(500c) Process Design Frameworks for Cost-Effective Small-Scale Processes
In this work, we propose new design targets for small-scale technologies which are significantly less capitally-intensive compared to current designs. To this end, we develop three different methodologies which can work in tandem for achieving the proposed design targets for reducing overall capital intensity [1,2]. The methodologies are as follows: (i) functionality-based concurrent design, (ii) dynamic process intensification and (iii) agile and flexible chemical productions. The functionality-based concurrent design methodology departs from traditional design of individual plants in isolation, and instead incorporates simultaneous design and manufacturing of multiple small-scale processes. From manufacturing standpoint, simultaneous design is advantageous as economies of numbers can be leveraged via standardized equipment design for multiple processes. Secondly, we use the reaction-adsorption principles rooted in dynamic process intensification to obtain more compact, efficient, cost-effective and sustainable intensified processes. Lastly, we use flexible manufacturing processing trains to leverage temporal variabilities typical in feedstock availability and quality; and product demand and price.

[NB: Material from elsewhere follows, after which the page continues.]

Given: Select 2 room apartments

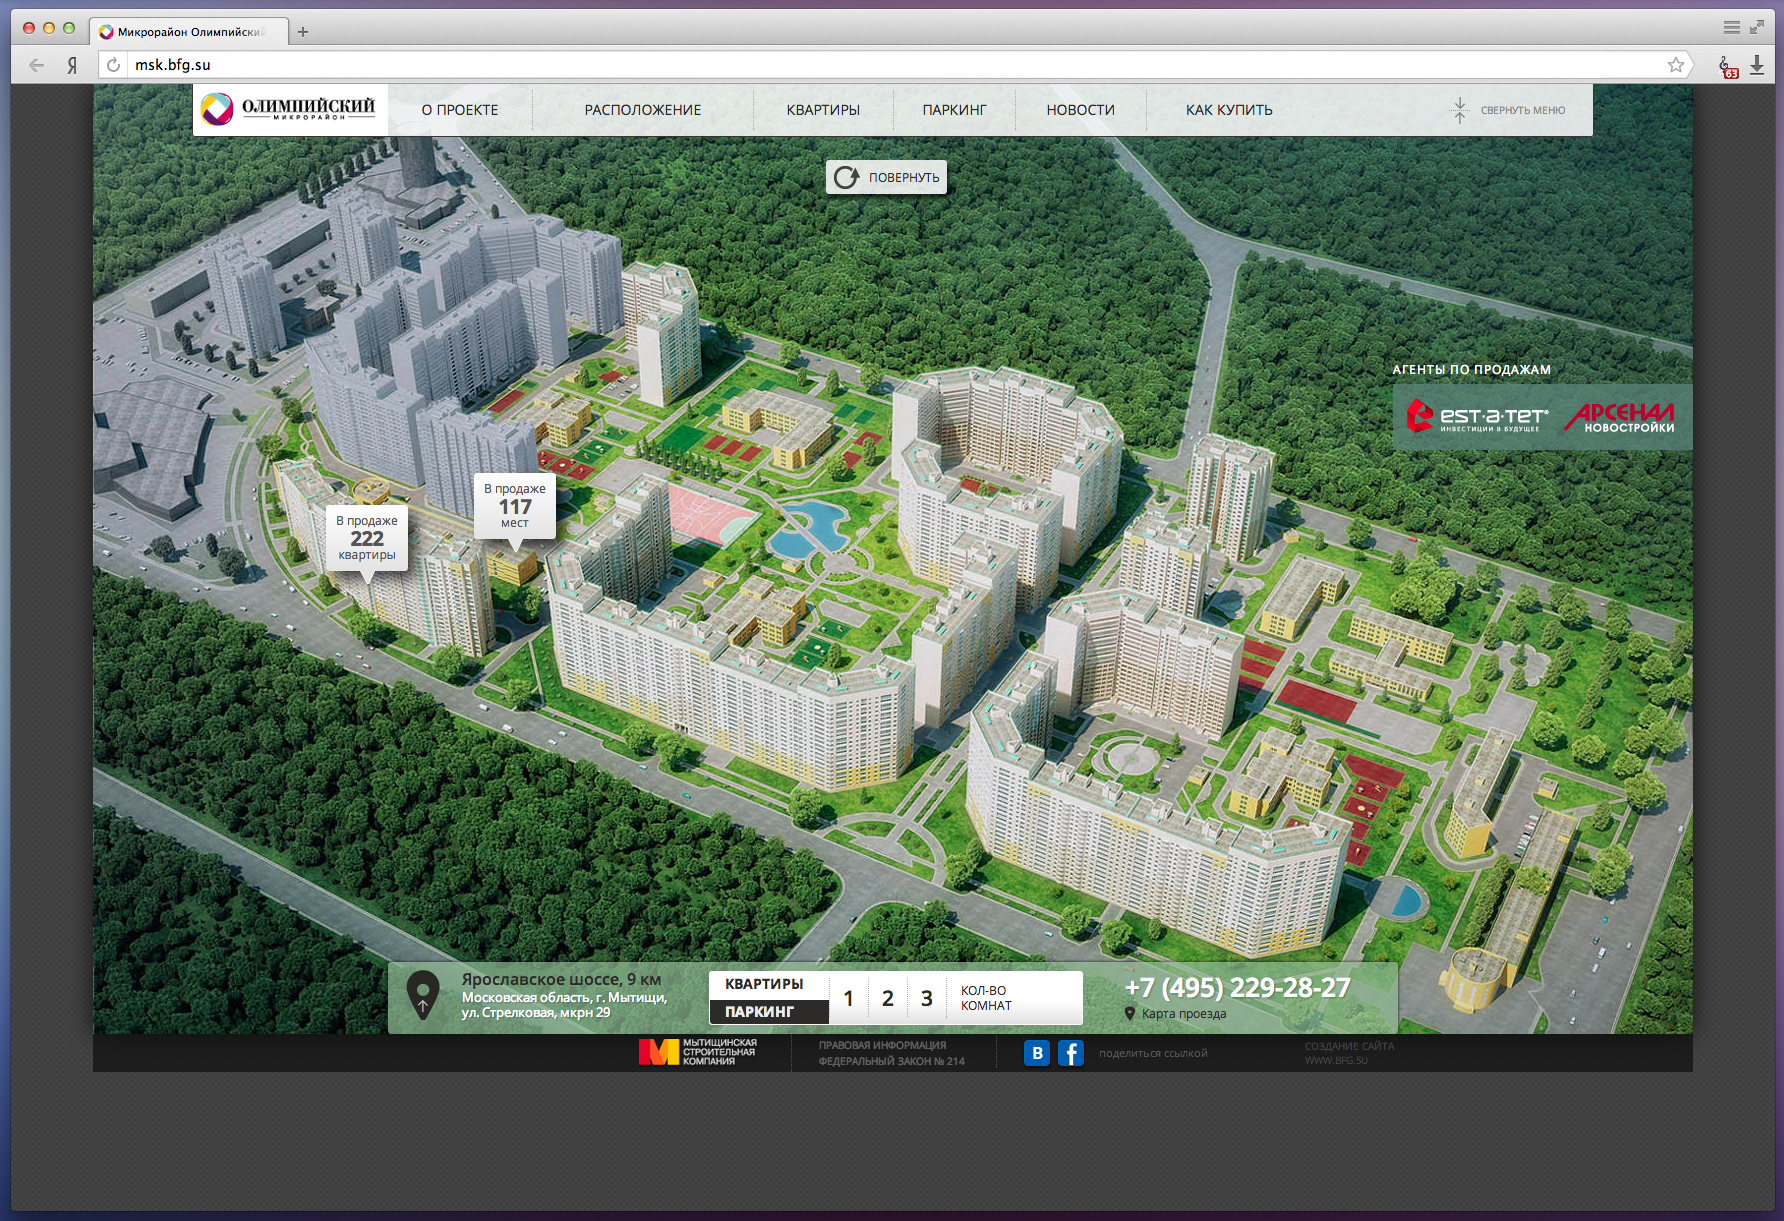Looking at the screenshot, I should click(x=887, y=998).
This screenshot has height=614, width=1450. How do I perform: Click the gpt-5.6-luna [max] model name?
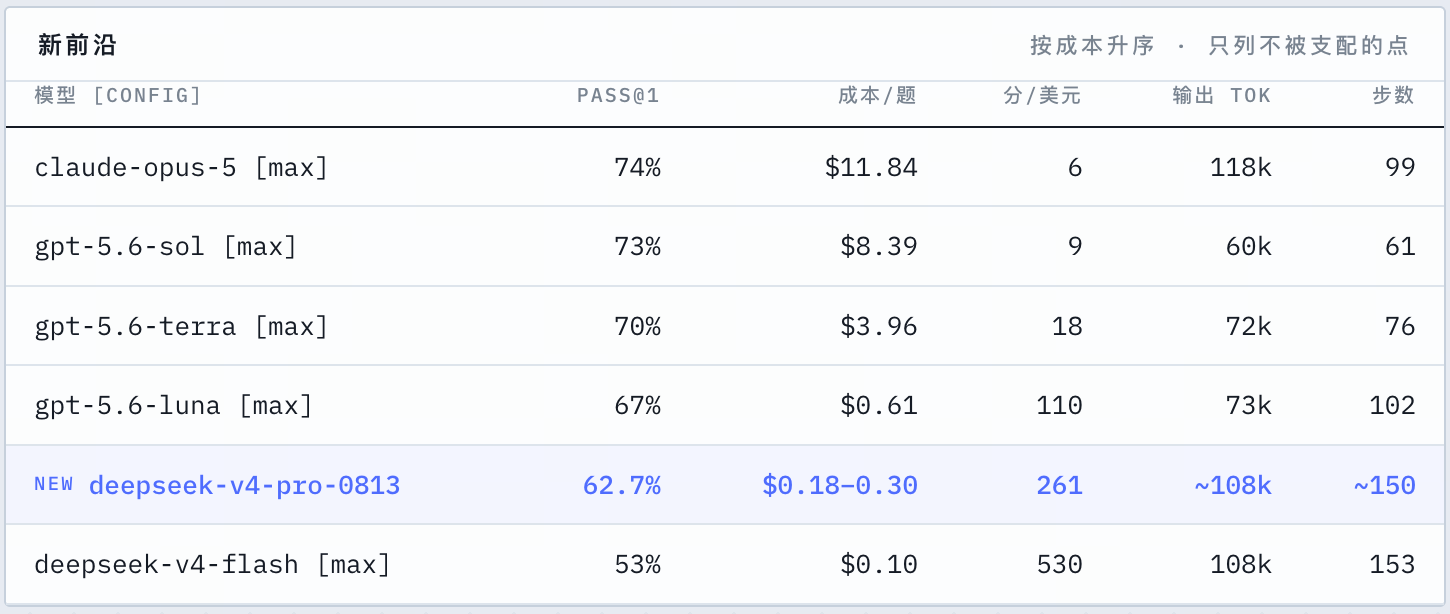(174, 406)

The advantages offered by the proposed design protocols are demonstrated through a variety of case studies fundamental to midstream- and downstream-processing of unconventional natural gas.
 A. Arora, J. Li, M.S. Zantye, M.M.F. Hasan, Process Design Frameworks for Economic Utilization of Small-scale and Unconventional Feedstocks, Found. Comput. Process Des. Accepted (2019).
 A. Arora, J. Li, M.S. Zantye, M.M.F. Hasan, Functionality-based Design Framework for Reducing Capital Intensity of Small-scale, Modular Processes, Submitted. (2019).